Temozolomide is frequently the treatment of last resort for locally aggressive and metastatic pituitary tumors; consequently, a response generally refers to a reduction in tumor size. One challenge in drawing conclusions from case reports and case series is the absence of standardized response criteria. Meaningful responses have been defined as a greater than 20%–80% reduction in size, with a reduction in tumor size sometimes referring to a reduction in tumor volume and occasionally to a reduction in greatest diameter.¹² With this caveat, the response rate may be as high as 55% for aggressive adenomas and as high as 58% for pituitary carcinomas.¹³

The largest case series reported the outcome of treatment with temozolomide on 24 consecutive patients at 7 participating institutions, including 16 patients with locally aggressive pituitary adenomas and 8 with pituitary carcinomas. Of these 24 patients, 21 were considered evaluable, and 16 of these 21 had hormone-secreting tumors. The response rate for this unselected cohort was 48% after a median of 6 cycles of temozolomide dosed at 150–200 mg/m²/day for 5 days every 4 weeks.¹² In addition to the high rate of radiographic response, there were also dramatic reductions in prolactin (PRL), adrenocorticotropic hormone (ACTH), and growth hormone (GH) secretion.¹² The functional tumors that responded radiographically also tended to respond biochemically. Among the 16 functional tumors, hormone levels in all subtypes (PRL-, GH-, and ACTH-secreting tumors) decreased by 53%–98% with normalization of hormone levels in 3 patients. In this and other case series, it has been observed that a response to temozolomide generally occurs after a median of three 4-week cycles (Figure 1).^12,14,15 The durability of temozolomide response in this highly pretreated cohort was variable; notably, 2 of the 8 carcinomas had a complete response and did not recur after 48 and 91 months of follow-up after completing 6 and 23 cycles of treatment, respectively.¹² In treatment-naïve tumors, which are typically smaller and less invasive, durable responses may occur at a higher rate.

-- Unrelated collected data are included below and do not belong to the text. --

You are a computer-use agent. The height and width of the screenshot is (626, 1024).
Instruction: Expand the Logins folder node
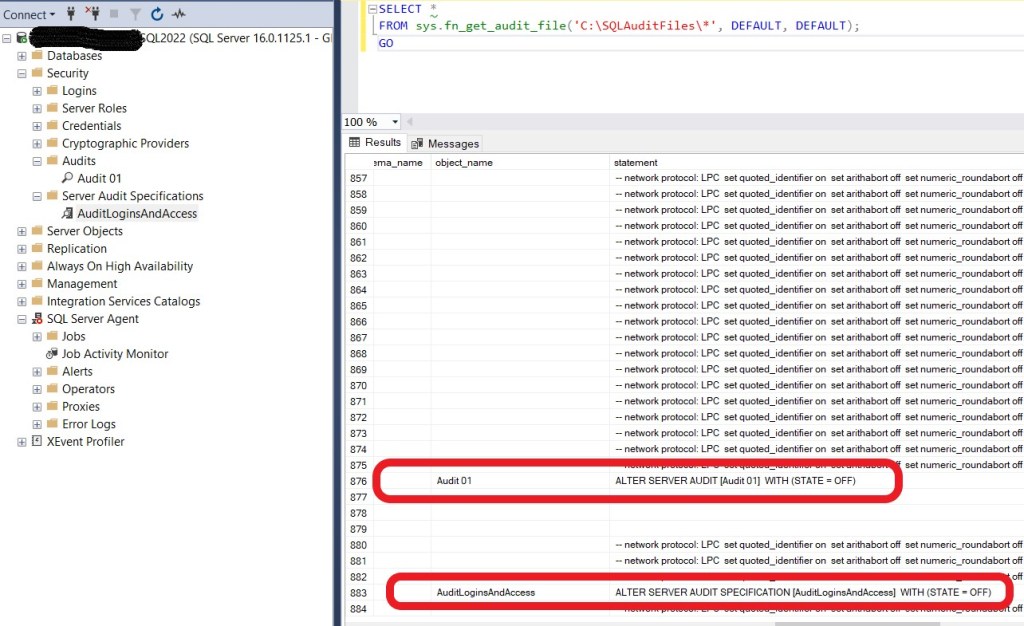(37, 91)
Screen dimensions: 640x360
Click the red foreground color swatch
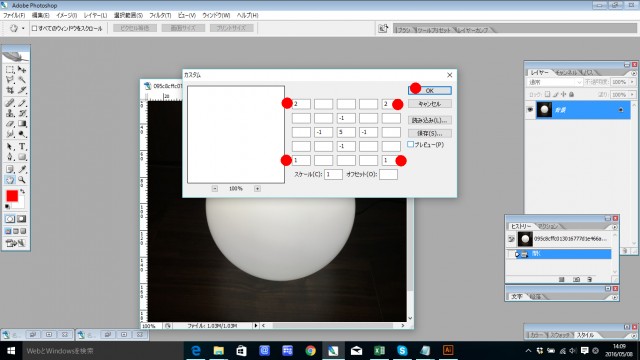(12, 196)
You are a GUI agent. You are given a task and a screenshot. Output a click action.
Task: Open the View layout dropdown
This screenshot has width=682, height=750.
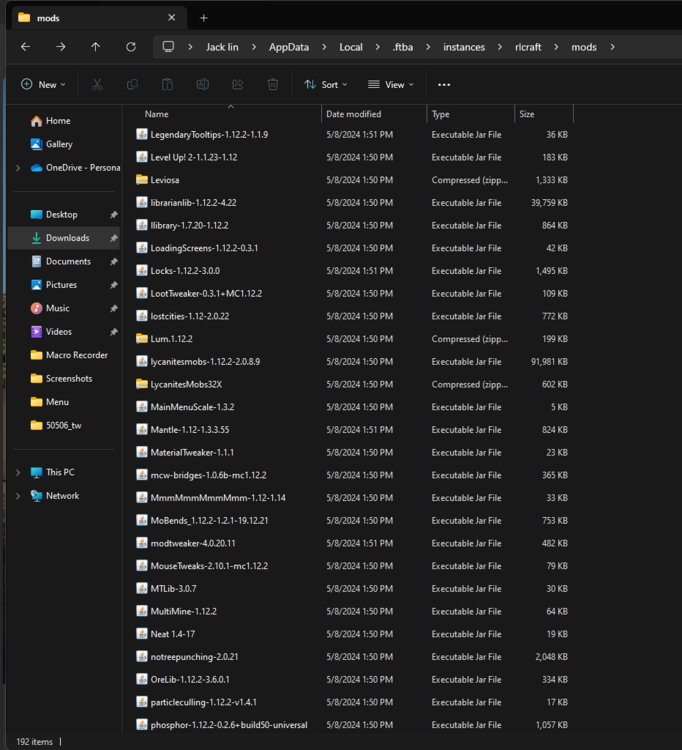coord(390,85)
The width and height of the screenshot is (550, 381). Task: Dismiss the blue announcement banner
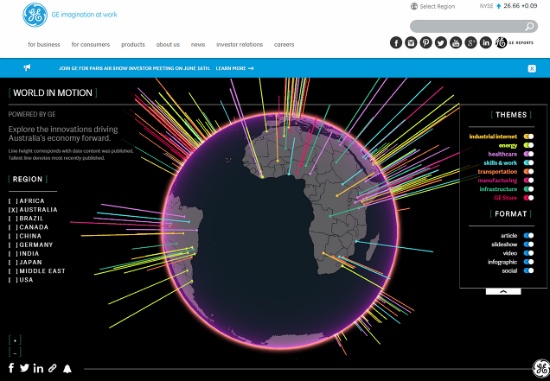click(532, 69)
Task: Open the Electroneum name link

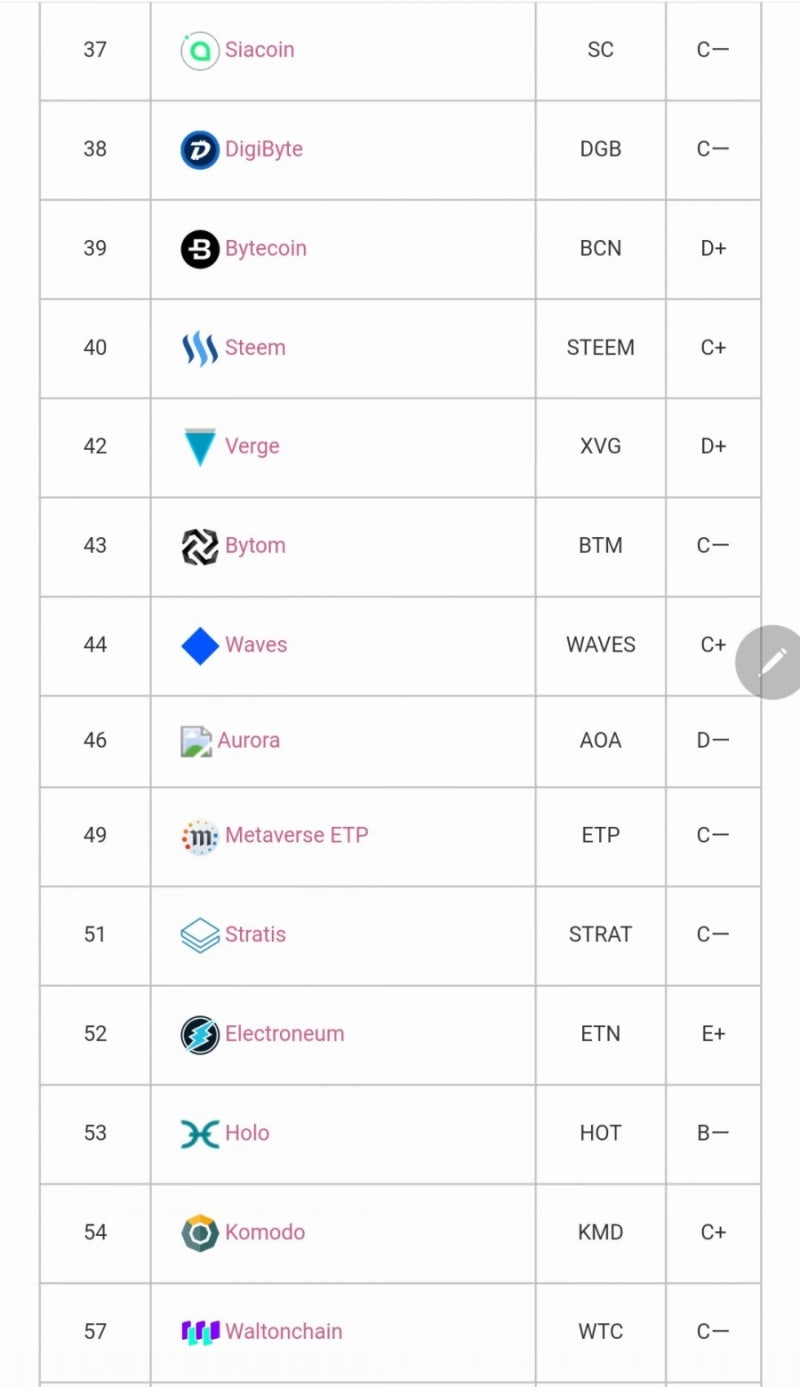Action: 284,1034
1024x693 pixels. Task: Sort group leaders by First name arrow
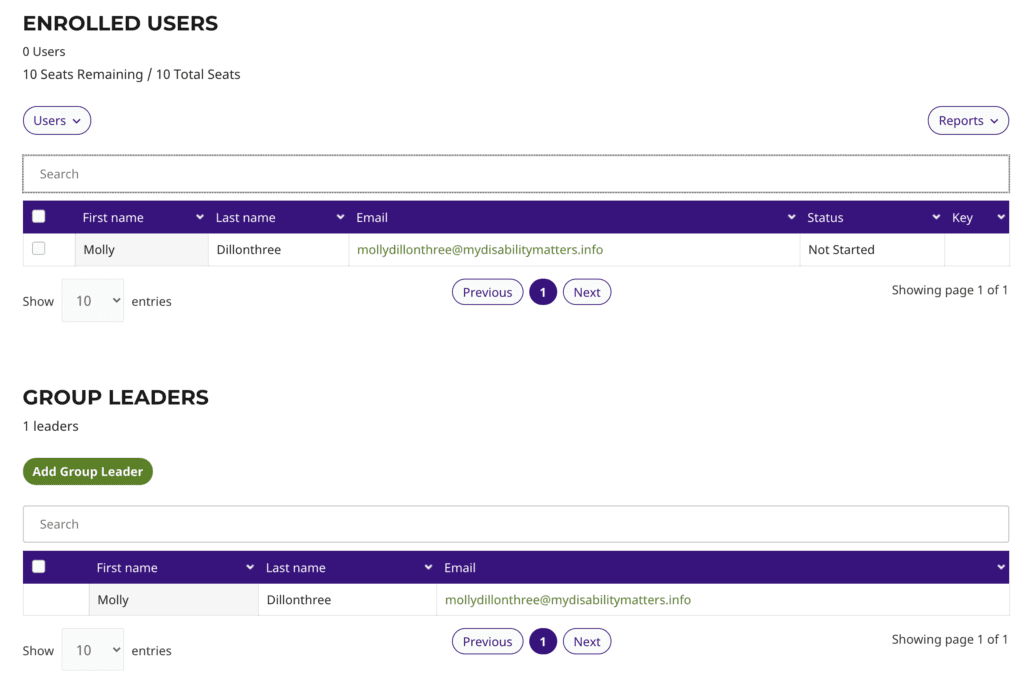pyautogui.click(x=249, y=568)
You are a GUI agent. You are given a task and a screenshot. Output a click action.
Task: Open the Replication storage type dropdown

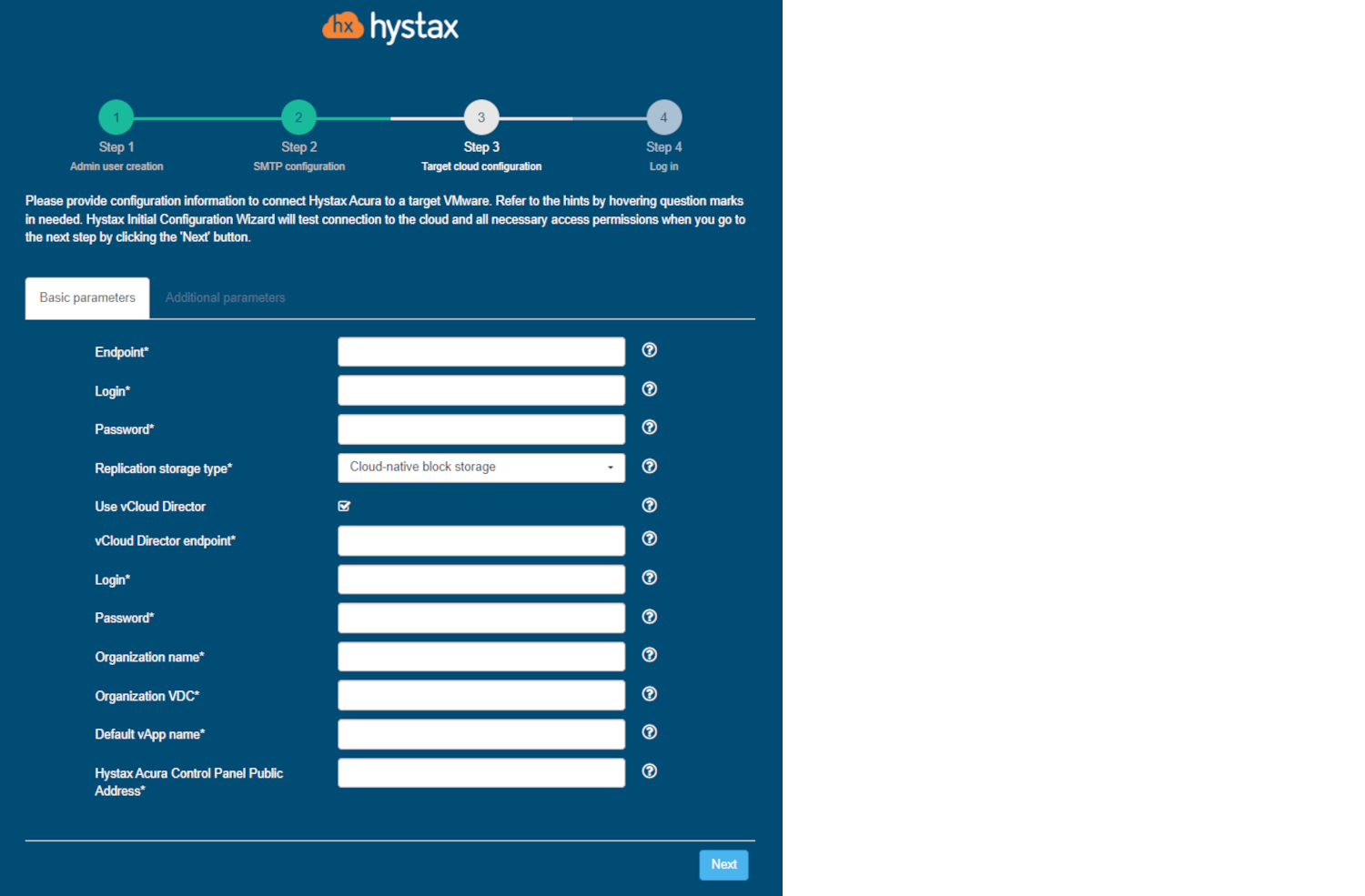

Fig. 1. — A patient with an enlarging prolactinoma on cabergoline, status post resection and fractionated radiotherapy who received treatment with temozolomide.

While a radiographic response rate of 50% is exciting, the response rate may approach 100% in patients whose pituitary adenomas have low O6-methylguanine DNA methyltransferase (MGMT) expression as determined semiquantitatively by immunohistochemistry.¹² MGMT is a DNA repair enzyme that reverses the methylated DNA adducts induced by temozolomide. In glioblastoma (GBM), low expression of MGMT as determined by immunohistochemistry has been associated with responsiveness to temozolomide;¹⁶ however, only MGMT promoter methylation, which results in silencing of the MGMT gene, has been validated as a predictive and prognostic marker.¹⁷ In pituitary adenomas, an inverse relationship between MGMT promoter methylation and MGMT expression has been reported by some,^18,19 but not all, investigators.^20,21 At this time, the evidence primarily supports a relationship between treatment response and low MGMT expression by immunohistochemistry as opposed to MGMT promoter methylation, which is technically more reliable.^12,22

Risks of Temozolomide Compared With Transsphenoidal Surgery and Radiotherapy

Temozolomide is a well-tolerated alkylating agent; the immediate hematologic toxicities of temozolomide are typically short-lived and easily managed with dose reduction.²³ The other common side effects are nausea, constipation, and fatigue and are relatively mild compared with other chemotherapies. The more worrisome potential complications are delayed and permanent, such as treatment-related myelodysplastic syndrome and treatment-related acute myelogenous leukemia. The incidence is unknown given its rarity; however, it likely occurs in fewer than 0.1% of patients treated with temozolomide. The risk may be related to the duration of treatment, exposure to other alkylating agents, and the length of patient survival, which will be greater in patients with pituitary adenoma than those with GBM.^24,25 Because of its DNA-damaging effects, temozolomide is teratogenic, and it may reduce fertility (by causing azoospermia and premature ovarian failure) to a greater degree than radiotherapy ( RT), which can cause hypogonadotropic hypogonadism.²⁶ Fertility preservation efforts may be considered in young patients prior to the start of temozolomide.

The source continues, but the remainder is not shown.